TEXT SEGMENT.
>>>
An eighth grader (class of 2020) has verbally committed to Syracuse University to play women’s lacrosse. I have no creative or clever opening for this little opinion piece, but the fact that a thirteen or fourteen-year-old child is not only thinking about, but COMMITTING to, collegiate athletics is simply beyond my comprehension.

Let’s do some simple math…

For the sake of argument, I will say all eighth grade students are fourteen years old. Kindergarten was only eight years ago, and a college commitment that will play out five years from now, however non-contractual, is an agreement period that represents over 33% of the total time that the child has been alive on this planet.

While I still can’t fully commit to a Friday night date with my fictional girlfriend before Thursday, the fact that a 14 year old kid knows what they want FIVE YEARS FROM NOW simply amazes me.

Young Lacrosse Recruits – Are We Failing Our Children?

While eighth grade is ever slipping from my memory as it edges away further and further from the present, I would like to be able to say that I was definitely not concerned with which college lacrosse team I wanted to play for. I was focused on learning 2nd year Spanish, and awkwardly trying to figure out the best way to ask my fictional girlfriend to go see Attack of the Clones. (Yes, we’ve been on and off since eighth grade.)


From what I do remember of my eighth grade playing days out on the lacrosse field, I was more concerned with just playing as much as I could and getting onto the JV team. Funny enough, there was a kid a grade level below me, and I vividly remember hearing that his father had said that Mr. John Desko himself was looking at his seventh grade son to go to Syracuse. A few years later we would wind up sitting on opposing benches as the starters on both of our division three squads squared off in the snow.
<<<
DATA SHOWN.
>>>
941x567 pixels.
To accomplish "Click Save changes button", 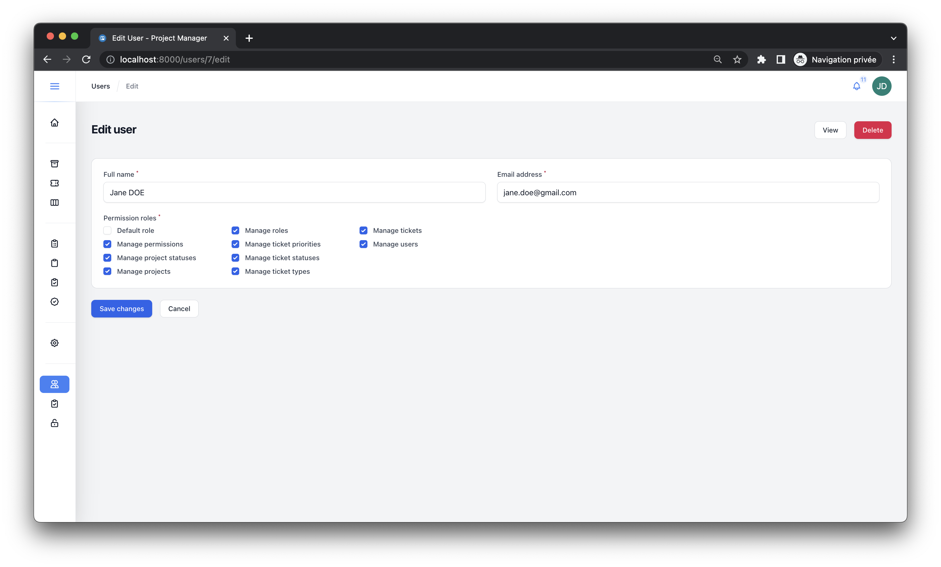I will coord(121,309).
<<<
>>>
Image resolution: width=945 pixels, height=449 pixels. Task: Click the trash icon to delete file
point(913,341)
<<<
EXERCISE INSTRUCTIONS.
1. In the opinion piece on young lacrosse recruits, which university did the eighth grader verbally commit to?
2. Resume the opinion piece on young lacrosse recruits, picking up right after its final sentence.

ANSWERS TO THE TASKS.
1. Syracuse University, to play women's lacrosse.

2.
I remember playing indoor men’s league in Baldwinsville with the Varsity coach when I was in eighth grade. I used to get mauled. I wasn’t good. I didn’t score many goals. I could run, but that wasn’t doing me much good… there were boards… so I had limited places to scamper. College? Who cared? I was having a blast getting the snot kicked out of me every Tuesday night.

Did playing on that team for the Varsity Coach help me make Varsity as an eighth grader? No.

Ninth? No.

Tenth? Nope.

I didn’t play Varsity Lacrosse until eleventh grade. That’s what most of us did back then. Funny thing is, I got better, I got more playing time, and I HAD A LOT OF FUN PLAYING WITH MY FRIENDS. The kids who ended up at D1 schools did pretty much the exact same things, and it didn’t hurt their game one bit. The best kids played high level college lacrosse. The rest of us found spots at other levels. None of us felt compelled to commit early.

At it’s core, we played lacrosse in eighth grade because it was fun, and none of us were worrying ourselves with where we would play in college.

Granted, my situation is not this eighth grader’s situation. She was an All Palm Beach lacrosse player as a seventh grader, whereas I was still trying to master the art of cradling the ball. The Syracuse commit must be exceptionally talented, and I have nothing but honest admiration for her dedication and skill, and I hope to see her light it up in the future at Cuse, or somewhere else.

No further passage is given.